Monday 18 December 2017

Leech fell out with lawyers over libel case fees, court told

Monica Leech leaves the High Court in Dublin with her husband, John
Monica Leech leaves the High Court in Dublin with her husband, John

Tim Healy

THERE has been a breakdown in the relationship between €1.8m libel award winner Monica Leech and her lawyers over the fees and advice, the High Court heard yesterday.

The communications consultant agreed before the court to pay fees due to the lawyers who brought a number of libel actions on her behalf.

The solicitors, McCann FitzGerald, were yesterday given the court's permission not to represent her any more, or "come off record", as it is known legally, after she undertook to pay the fees once she receives a bill of costs.

This application was being made because there had been an irretrievable breakdown in the relationship between her and the solicitors, David Holland SC, for McCann FitzGerald, told the court.
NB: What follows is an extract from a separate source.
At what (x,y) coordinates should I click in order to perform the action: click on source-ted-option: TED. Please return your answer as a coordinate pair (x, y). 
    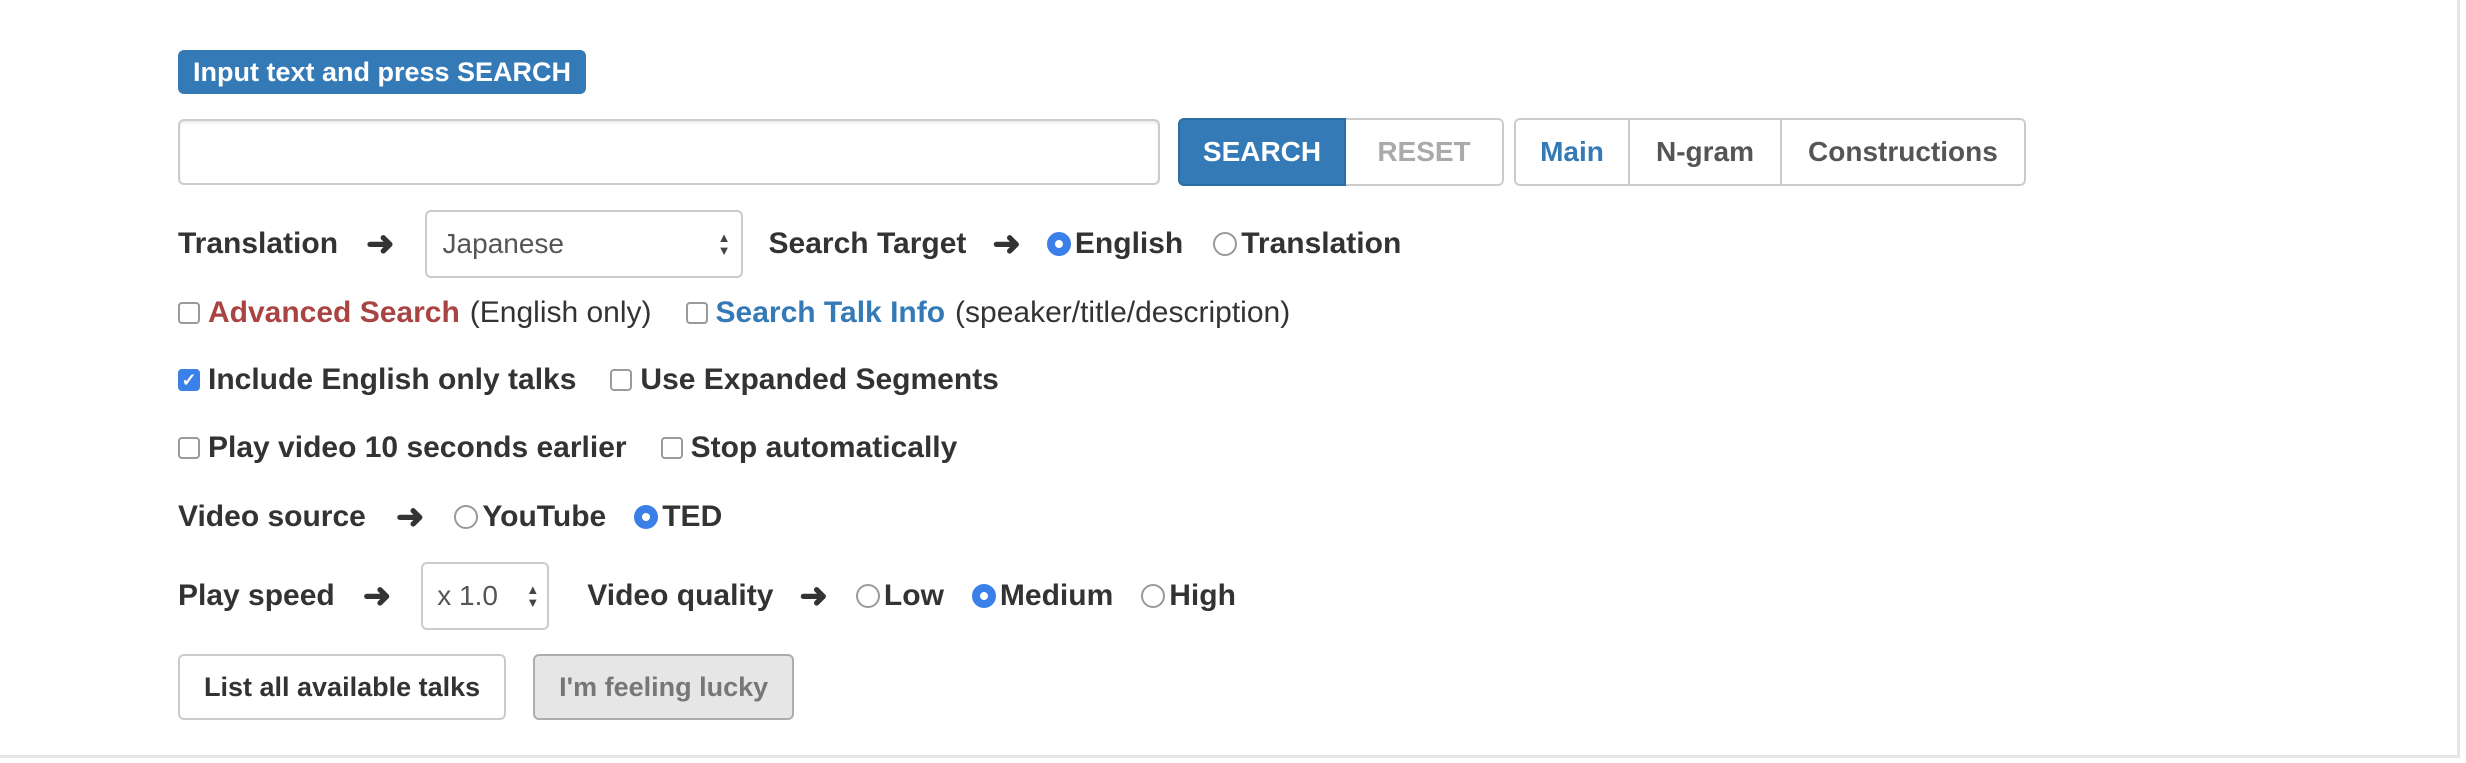
    Looking at the image, I should click on (678, 517).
Ms Leech told the court she did have the money to pay the fees but she felt the solicitors were more interested in the fees than the outcome of the case -- a claim strongly denied by McCann FitzGerald.

Mr Holland said this suggestion now that she had the funds to pay was "a novelty" and contrary to what she had asserted to the solicitors over a period of time.


The court heard the firm had represented her in three separate libel actions against the Independent Newspapers group.

One involved a €1.87m award in June 2009 over a number of 'Evening Herald' articles in 2004 and this case is under appeal to the Supreme Court on the question of the size of the award only.

In the meantime, the High Court directed she be paid €750,000 plus €100,000 costs as a condition of getting permission to appeal. This money had been paid, the court heard.

Another action was against the Irish Independent, which was unsuccessful but which Ms Leech is appealing. The third is against the 'Sunday Independent', which has yet to be heard.

Mr Holland said there had been a breakdown in the relationship that was also over fees but primarily related to her willingness to accept the advice given to her by her legal advisers.

As a result, from some time ago, she had retained other solicitors who performed certain services on her behalf but did not come "on record" for her, he said. Ms Leech, who was in court with her husband, represented herself.

In an affidavit read to court by Mr Holland, Ms Leech said she felt McCann FitzGerald were pressurising her into paying the costs even though the case was under appeal.

She was concerned that the solicitors were more interested in the fees than the case.

Mr Holland also said his clients were concerned that apart from repeatedly saying she was unable to pay the fees, she had refused to give a specific type of undertaking that would have secured their payment.

Asked by the High Court president, Mr Justice Nicholas Kearns, if she was willing to give an undertaking to the court to pay the fees, she said she was prepared to do so.

The judge ordered that she be furnished with a bill of costs from the firm and that files on her cases be handed over to her or her new lawyers. She would pay the fees forthwith for the various sets of proceedings and they would be taxed in default of agreement, he said. The judge agreed to allow McCann FitzGerald to come off record.

He reminded her that failure to abide with her undertaking could have consequences including an application by McCann FitzGerald to have her held in contempt of court if she failed to do so.